Миссис Морел, безмерно усталая, раздосадованная его болтовней, поспешила уйти спать, а он все ворошил угли в очаге.
Миссис Морел была родом из старой добропорядочной семьи горожан, славных сторонников Независимых, которые воевали на стороне полковника Хатчинсона и остались неколебимыми конгрегационалистами. В пору, когда в Ноттингеме разорилось множество предпринимателей, связанных с производством кружев, обанкротился и ее дед. Отец ее, Джордж Коппард, был механик — рослый, красивый, заносчивый, он гордился своей белой кожей и голубыми глазами, но еще того более своей неподкупностью. Гертруда хрупкой фигуркой походила на мать. Но гордый и непреклонный нрав унаследовала от Коппардов.
Джордж Коппард мучительно терзался своей бедностью. Он работал старшим механиком в доках Ширнесса. Миссис Морел, Гертруда, была его второй дочерью. Она пошла вся в мать и ее больше всех любила; но унаследовала коппардовские ясные голубые непокорные глаза и высокий лоб. Она помнит, как ненавистна была ей властная манера отца в обращении с ее кроткой, веселой, добросердечной матерью. Помнит, как бегала по молу в Ширнессе и отыскивала корабль, который ремонтируют под началом отца. Помнит, как однажды побывала в доках и рабочие баловали ее и расхваливали на все лады, потому что была она милая и притом гордая девчушка. Помнит чудаковатую старушку-учительницу в частной школе, у которой она была помощницей и которой так любила помогать. И она до сих пор хранит Библию, которую ей подарил Джон Филд. В девятнадцать лет она обычно возвращалась из церкви с Джоном Филдом. Был он сыном состоятельного коммерсанта, учился в колледже в Лондоне, и ему предстояло заняться коммерцией.
Ей навсегда запомнилось то сентябрьское воскресенье, когда после полудня они сидели вдвоем под вьющимся виноградом в саду за домом ее отца.

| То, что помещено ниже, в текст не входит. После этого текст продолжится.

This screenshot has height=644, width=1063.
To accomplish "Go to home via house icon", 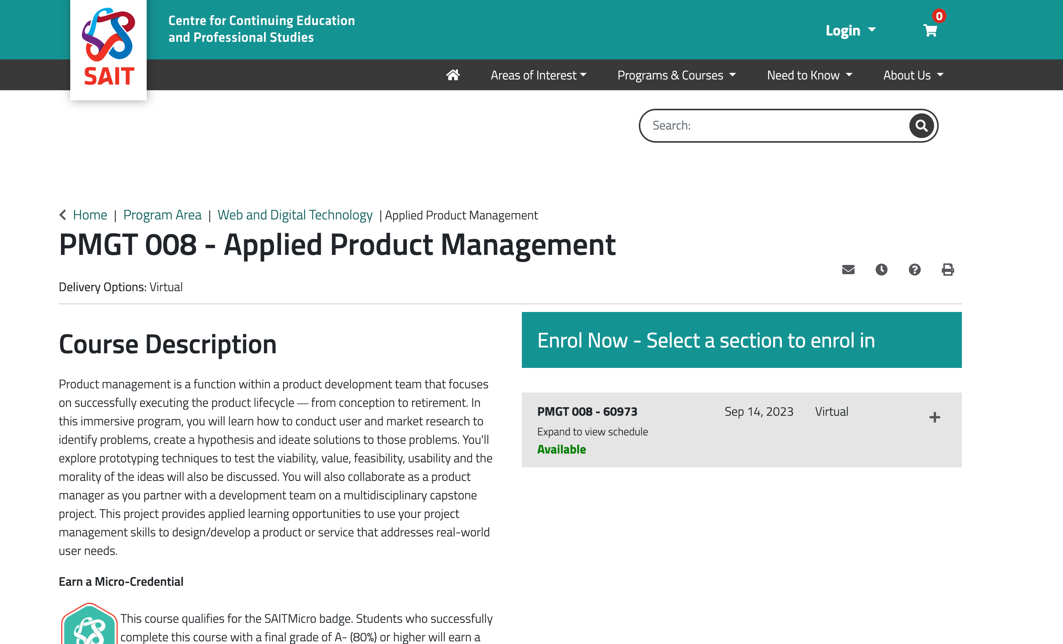I will tap(453, 75).
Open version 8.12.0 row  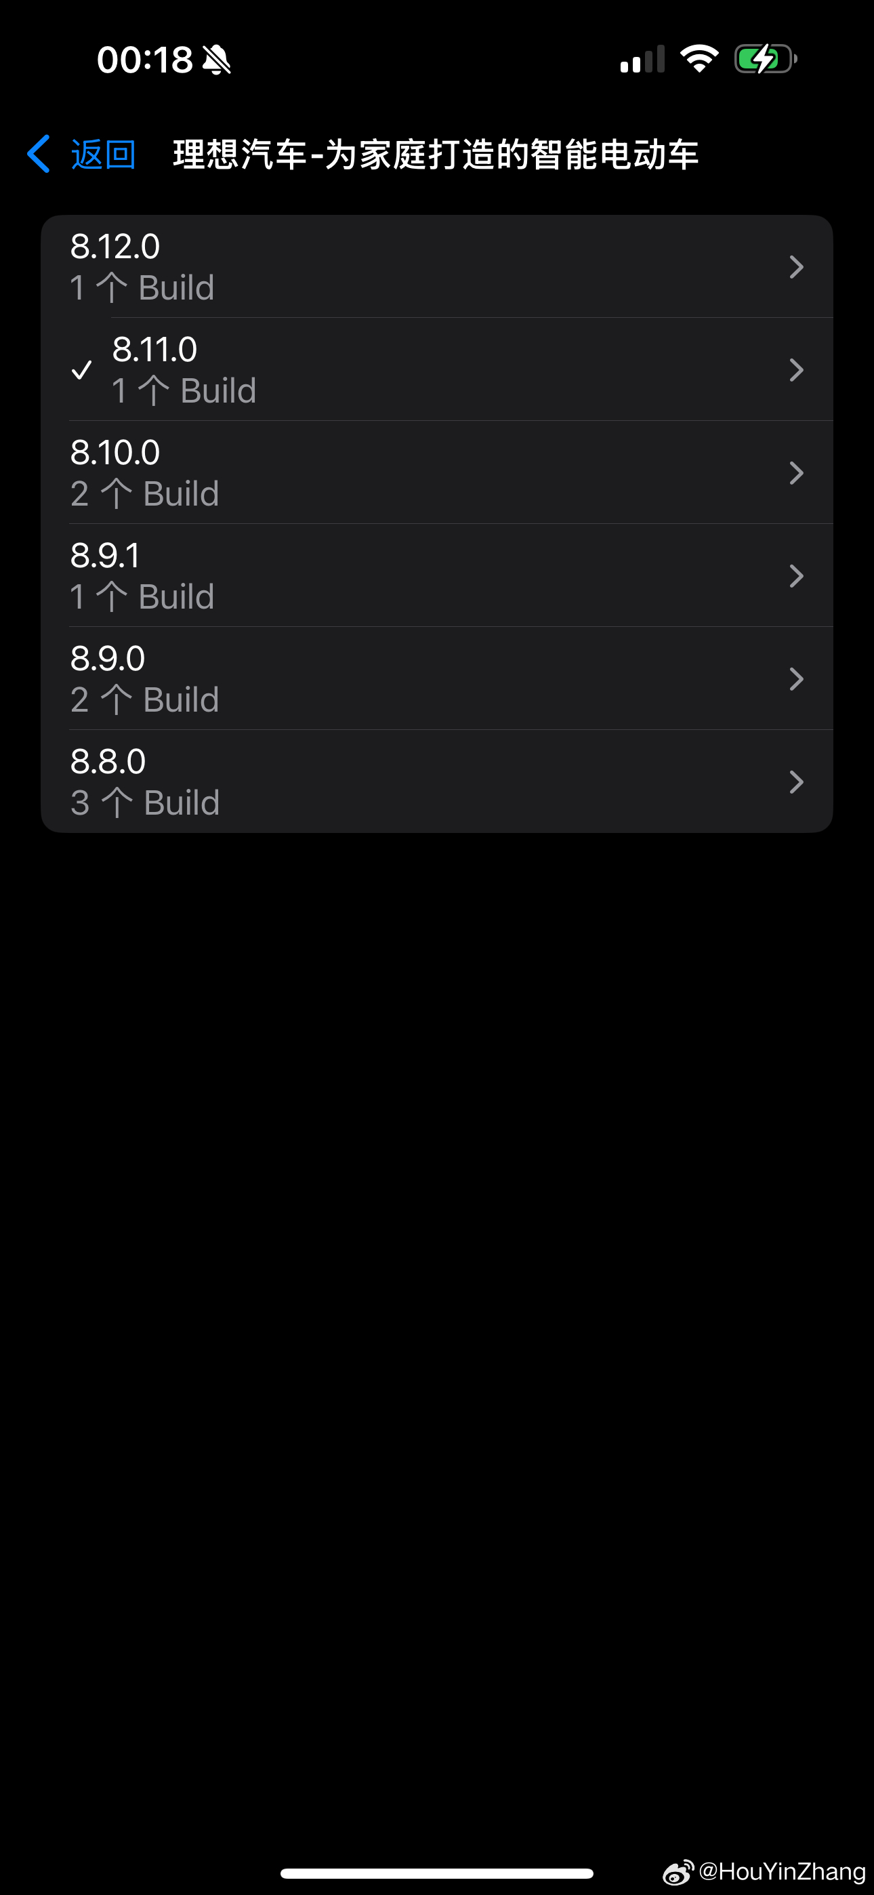[x=437, y=266]
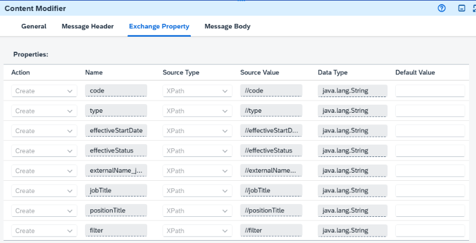Expand Action dropdown for code row
The width and height of the screenshot is (476, 243).
(x=44, y=91)
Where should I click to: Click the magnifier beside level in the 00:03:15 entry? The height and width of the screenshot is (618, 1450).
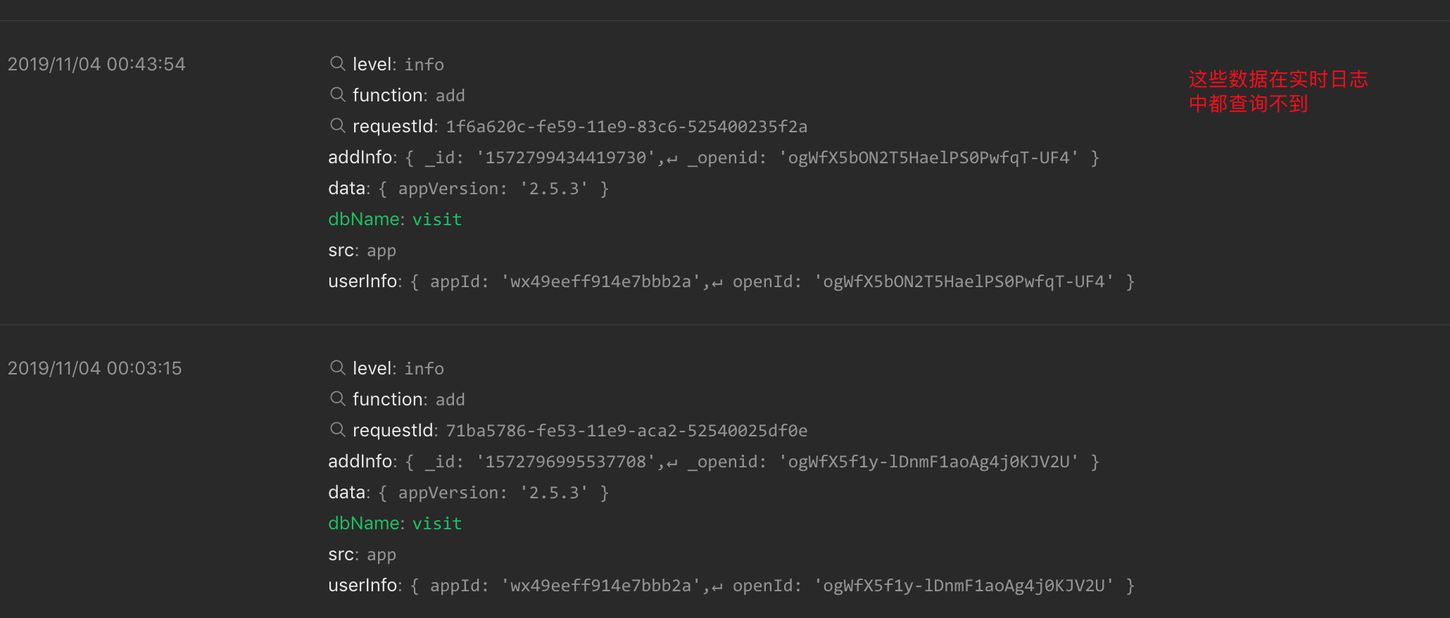[337, 367]
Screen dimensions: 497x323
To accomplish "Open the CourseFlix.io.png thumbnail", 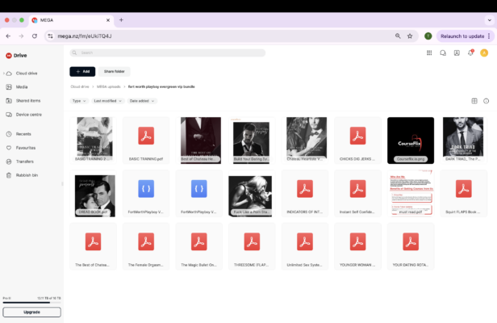I will point(410,141).

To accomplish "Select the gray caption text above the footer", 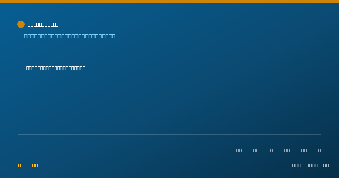I will (x=276, y=150).
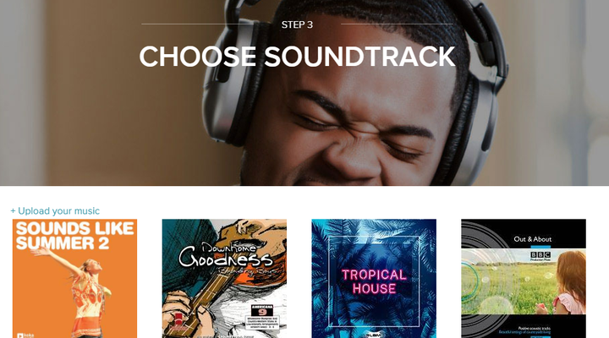Pick the Tropical House soundtrack
Viewport: 609px width, 338px height.
[374, 278]
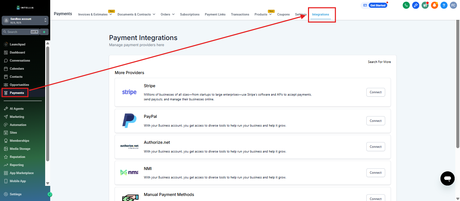
Task: Switch to the Transactions tab
Action: point(240,14)
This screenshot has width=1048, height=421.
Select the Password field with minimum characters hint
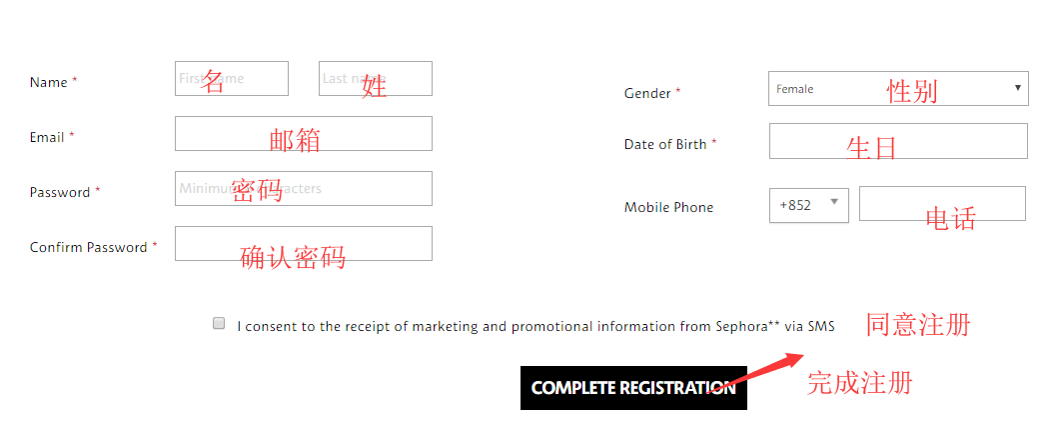click(303, 189)
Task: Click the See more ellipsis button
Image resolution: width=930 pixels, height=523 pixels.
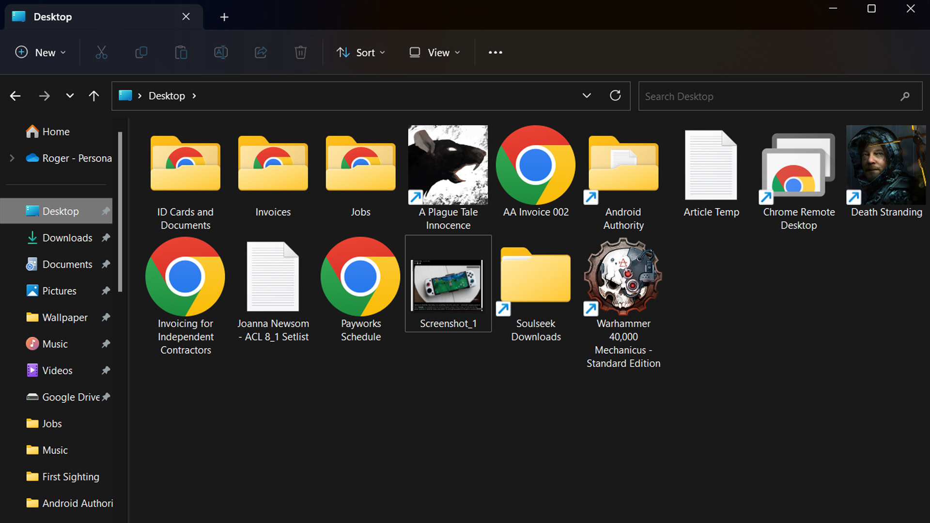Action: point(495,52)
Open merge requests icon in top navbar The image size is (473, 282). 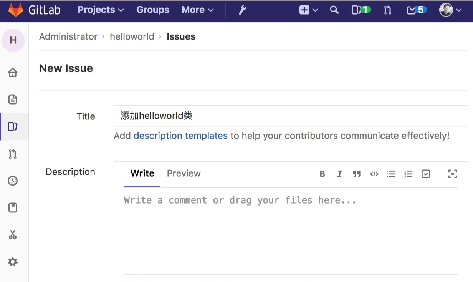[387, 10]
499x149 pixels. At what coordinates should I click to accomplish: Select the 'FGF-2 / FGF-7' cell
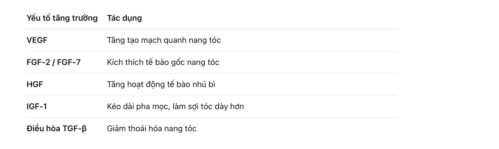click(54, 62)
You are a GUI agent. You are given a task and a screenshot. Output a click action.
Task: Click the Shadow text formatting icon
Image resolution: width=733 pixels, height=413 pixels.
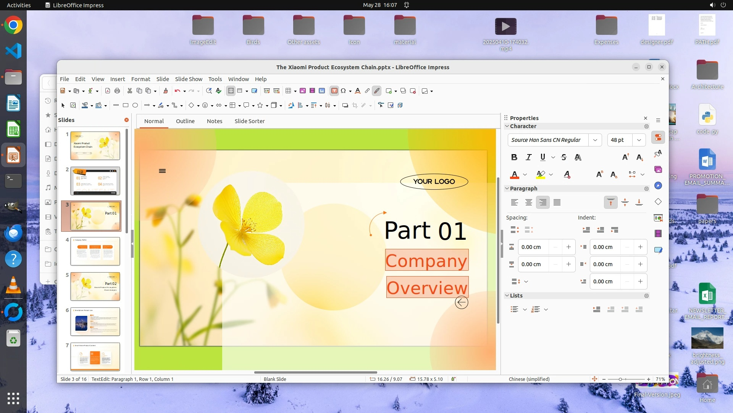tap(578, 157)
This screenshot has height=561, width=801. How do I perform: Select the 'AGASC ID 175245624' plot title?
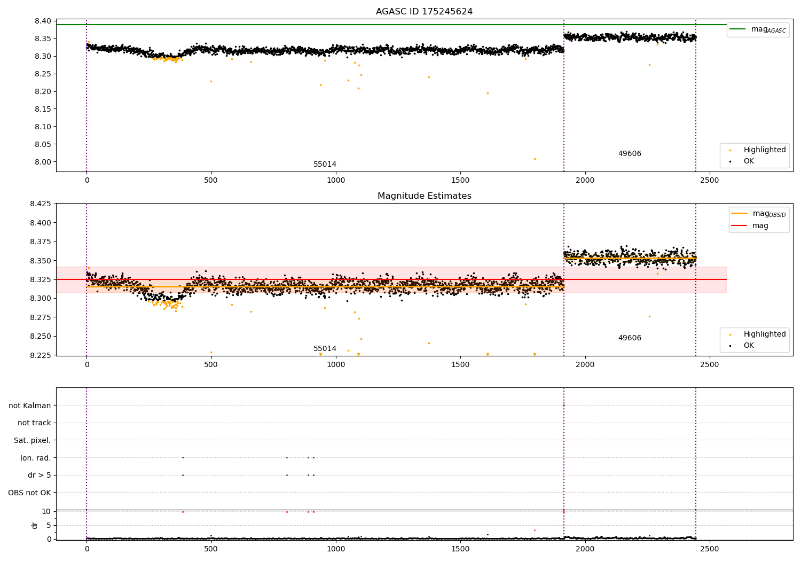pos(424,12)
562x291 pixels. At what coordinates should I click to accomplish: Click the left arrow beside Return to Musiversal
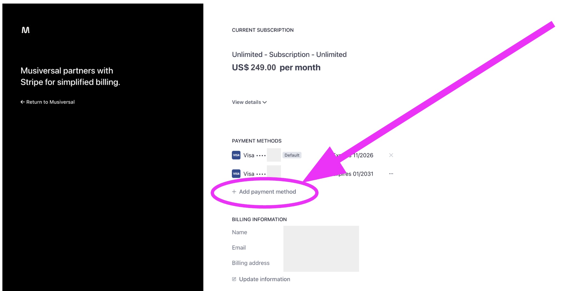pos(22,102)
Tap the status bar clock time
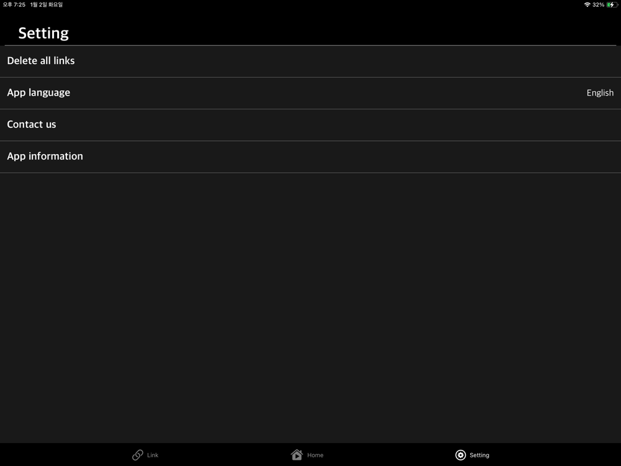Screen dimensions: 621x466 14,5
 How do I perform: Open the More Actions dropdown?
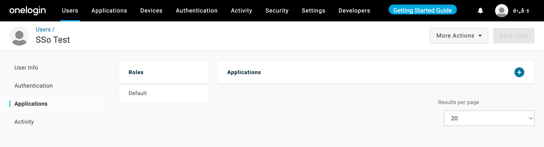pyautogui.click(x=459, y=36)
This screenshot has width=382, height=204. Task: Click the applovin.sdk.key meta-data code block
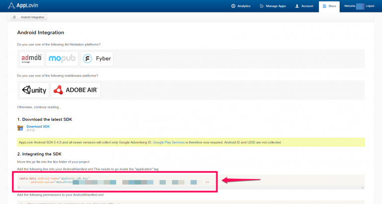coord(117,181)
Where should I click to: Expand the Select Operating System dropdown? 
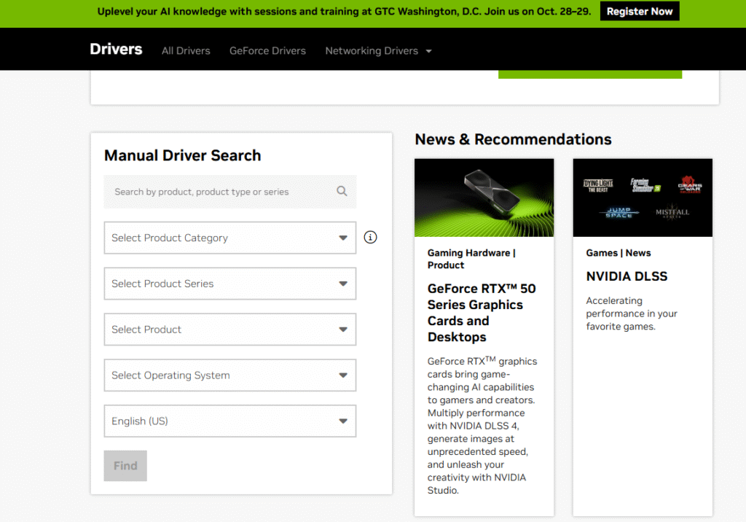point(229,375)
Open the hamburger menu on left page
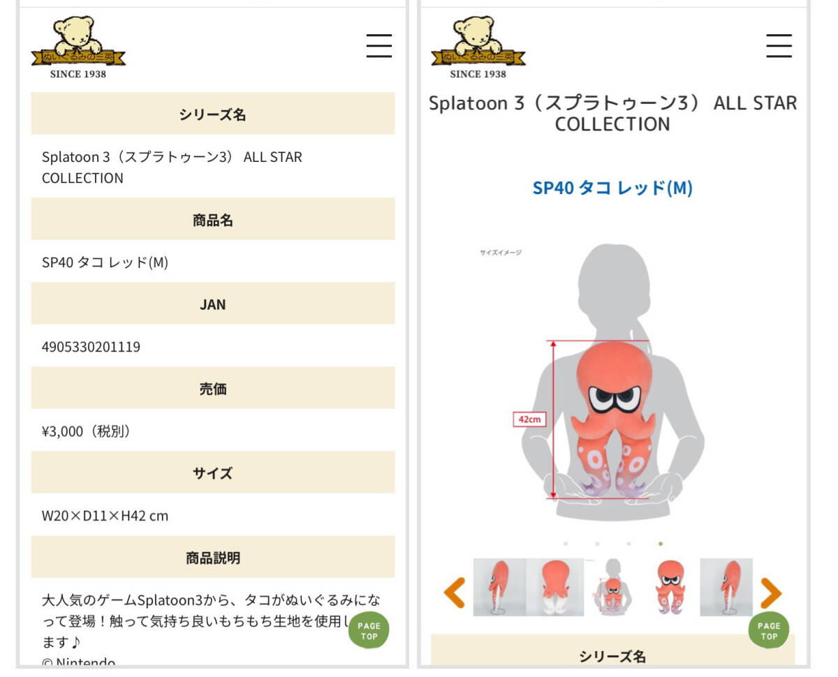 pos(379,45)
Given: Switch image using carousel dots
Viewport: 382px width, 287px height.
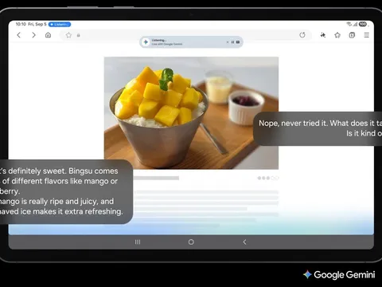Looking at the screenshot, I should point(268,178).
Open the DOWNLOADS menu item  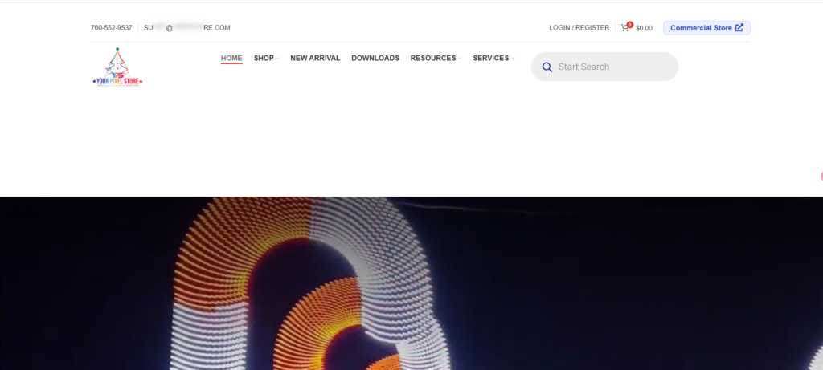(x=375, y=58)
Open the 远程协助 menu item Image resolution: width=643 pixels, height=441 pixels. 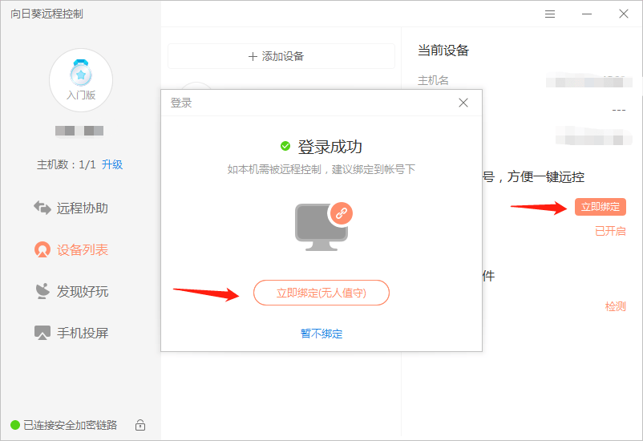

Солнце пробивалось сквозь просветы между листьями, и солнечные блики образовали прихотливый узор, словно на них обоих накинули кружевной шарф. Иные листья были совсем желтые, будто плоские желтые цветы.
— Не шевелись! — воскликнул он. — Подумай, никак не пойму, какие у тебя волосы! Яркие, как медь и золото, и красные, будто пламенеющая медь, а где коснулось солнце, золотые пряди. Надо же, и это называется шатенка. Твоя мама говорит, они мышиного цвета.
Гертруда взглянула в его заблестевшие глаза, но ясное лицо ее едва ли выдало обуявшую ее радость.
— Но ты говоришь, ты коммерцию не любишь, — продолжала она.
— Не люблю. Терпеть не могу! — с жаром воскликнул он.
— И предпочел бы стать священником, — это прозвучало почти умоляюще.
— Да. Предпочел бы, если б думал, что из меня получится выдающийся проповедник.
— Тогда почему ж тебе не стать… не стать, кем хочешь? — в голосе ее прозвучал вызов. — Будь я мужчиной, меня бы ничто не остановило.
Она гордо вскинула голову. И Джон Филд даже оробел.
— Но отец такой упрямый. Он решил определить меня по коммерческой части, и он поставит на своем.
— Но ведь ты мужчина! — воскликнула Гертруда.
— Этого еще недостаточно, — хмурясь, отвечал Джон, смущенный и беспомощный.
Теперь, в Низинном, среди хлопот по хозяйству, уже имея кой-какое представление о том, что значит быть мужчиной, она понимала, что просто быть мужчиной и вправду недостаточно.
В двадцать лет из-за слабости здоровья она уехала из Ширнесса. Отец увез семью на родину, в Ноттингем. А отец Джона Филда разорился; и сын отправился учительствовать в Норвуд. Она ничего о нем не знала, пока наконец два года спустя не навела справки. Оказалось, он женился на своей квартирной хозяйке, сорокалетней вдове, у которой была кое-какая земля.